>> Begin

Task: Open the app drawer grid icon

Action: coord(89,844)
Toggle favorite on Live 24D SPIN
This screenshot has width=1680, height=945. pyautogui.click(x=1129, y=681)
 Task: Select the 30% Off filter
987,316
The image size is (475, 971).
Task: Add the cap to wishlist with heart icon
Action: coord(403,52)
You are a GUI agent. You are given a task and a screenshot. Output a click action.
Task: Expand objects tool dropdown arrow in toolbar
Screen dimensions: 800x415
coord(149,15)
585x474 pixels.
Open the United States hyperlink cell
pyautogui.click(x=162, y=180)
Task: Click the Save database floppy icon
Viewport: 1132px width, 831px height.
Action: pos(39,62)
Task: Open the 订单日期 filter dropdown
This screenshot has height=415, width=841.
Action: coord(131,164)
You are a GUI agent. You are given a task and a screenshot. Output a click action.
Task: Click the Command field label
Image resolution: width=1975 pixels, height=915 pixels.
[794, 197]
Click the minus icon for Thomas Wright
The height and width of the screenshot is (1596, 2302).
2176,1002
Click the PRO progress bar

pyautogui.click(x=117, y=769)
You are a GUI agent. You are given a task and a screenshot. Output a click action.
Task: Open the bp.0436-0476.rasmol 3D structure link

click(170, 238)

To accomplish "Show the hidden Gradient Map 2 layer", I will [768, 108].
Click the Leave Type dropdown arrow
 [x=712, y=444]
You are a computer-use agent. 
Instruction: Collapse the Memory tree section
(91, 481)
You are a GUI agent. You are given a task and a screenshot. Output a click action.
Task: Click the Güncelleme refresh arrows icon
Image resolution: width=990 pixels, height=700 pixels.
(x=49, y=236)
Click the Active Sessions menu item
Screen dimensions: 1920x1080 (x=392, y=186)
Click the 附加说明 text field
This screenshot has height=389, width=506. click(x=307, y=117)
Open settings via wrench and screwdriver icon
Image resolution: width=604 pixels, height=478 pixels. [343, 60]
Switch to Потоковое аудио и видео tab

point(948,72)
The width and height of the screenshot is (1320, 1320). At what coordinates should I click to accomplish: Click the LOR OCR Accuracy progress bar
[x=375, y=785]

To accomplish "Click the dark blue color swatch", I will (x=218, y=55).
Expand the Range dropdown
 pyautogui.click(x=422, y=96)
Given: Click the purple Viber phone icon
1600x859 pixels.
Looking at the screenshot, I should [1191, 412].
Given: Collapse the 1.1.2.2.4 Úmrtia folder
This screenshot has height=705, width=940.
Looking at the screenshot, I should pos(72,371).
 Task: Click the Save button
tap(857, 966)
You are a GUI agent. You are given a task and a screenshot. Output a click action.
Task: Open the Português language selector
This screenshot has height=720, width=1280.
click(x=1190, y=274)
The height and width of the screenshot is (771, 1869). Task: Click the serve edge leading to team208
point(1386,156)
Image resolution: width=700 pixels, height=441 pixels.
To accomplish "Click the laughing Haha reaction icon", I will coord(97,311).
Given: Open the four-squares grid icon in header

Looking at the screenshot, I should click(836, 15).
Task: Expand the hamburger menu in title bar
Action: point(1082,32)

>> End

▶ **Aim of the task**: Reproduce the listing above, substituting "interface agent" for every instance of "GUI agent" and keeping everything else the same.

▶ **Correct response**:
Task: Open the app drawer grid icon

Action: coord(89,844)
Toggle favorite on Live 24D SPIN
This screenshot has width=1680, height=945. pyautogui.click(x=1129, y=681)
 Task: Select the 30% Off filter
987,316
The image size is (475, 971).
Task: Add the cap to wishlist with heart icon
Action: coord(403,52)
You are a interface agent. You are given a task and a screenshot. Output a click action.
Task: Expand objects tool dropdown arrow in toolbar
Screen dimensions: 800x415
coord(149,15)
585x474 pixels.
Open the United States hyperlink cell
pyautogui.click(x=162, y=180)
Task: Click the Save database floppy icon
Viewport: 1132px width, 831px height.
Action: pos(39,62)
Task: Open the 订单日期 filter dropdown
This screenshot has height=415, width=841.
Action: coord(131,164)
You are a interface agent. You are given a task and a screenshot. Output a click action.
Task: Click the Command field label
Image resolution: width=1975 pixels, height=915 pixels.
[794, 197]
Click the minus icon for Thomas Wright
The height and width of the screenshot is (1596, 2302).
2176,1002
Click the PRO progress bar

pyautogui.click(x=117, y=769)
You are a interface agent. You are given a task and a screenshot. Output a click action.
Task: Open the bp.0436-0476.rasmol 3D structure link

click(170, 238)

To accomplish "Show the hidden Gradient Map 2 layer", I will [768, 108].
Click the Leave Type dropdown arrow
 [x=712, y=444]
You are a computer-use agent. 
Instruction: Collapse the Memory tree section
(91, 481)
You are a interface agent. You are given a task and a screenshot. Output a click action.
Task: Click the Güncelleme refresh arrows icon
Image resolution: width=990 pixels, height=700 pixels.
(x=49, y=236)
Click the Active Sessions menu item
Screen dimensions: 1920x1080 (x=392, y=186)
Click the 附加说明 text field
This screenshot has height=389, width=506. click(x=307, y=117)
Open settings via wrench and screwdriver icon
Image resolution: width=604 pixels, height=478 pixels. [343, 60]
Switch to Потоковое аудио и видео tab

point(948,72)
The width and height of the screenshot is (1320, 1320). At what coordinates should I click to accomplish: Click the LOR OCR Accuracy progress bar
[x=375, y=785]

To accomplish "Click the dark blue color swatch", I will (x=218, y=55).
Expand the Range dropdown
 pyautogui.click(x=422, y=96)
Given: Click the purple Viber phone icon
1600x859 pixels.
Looking at the screenshot, I should [1191, 412].
Given: Collapse the 1.1.2.2.4 Úmrtia folder
This screenshot has height=705, width=940.
Looking at the screenshot, I should pos(72,371).
 Task: Click the Save button
tap(857, 966)
You are a interface agent. You are given a task and a screenshot. Output a click action.
Task: Open the Português language selector
This screenshot has height=720, width=1280.
click(x=1190, y=274)
The height and width of the screenshot is (771, 1869). Task: Click the serve edge leading to team208
point(1386,156)
Image resolution: width=700 pixels, height=441 pixels.
To accomplish "Click the laughing Haha reaction icon", I will coord(97,311).
Given: Open the four-squares grid icon in header

Looking at the screenshot, I should click(836, 15).
Task: Expand the hamburger menu in title bar
Action: point(1082,32)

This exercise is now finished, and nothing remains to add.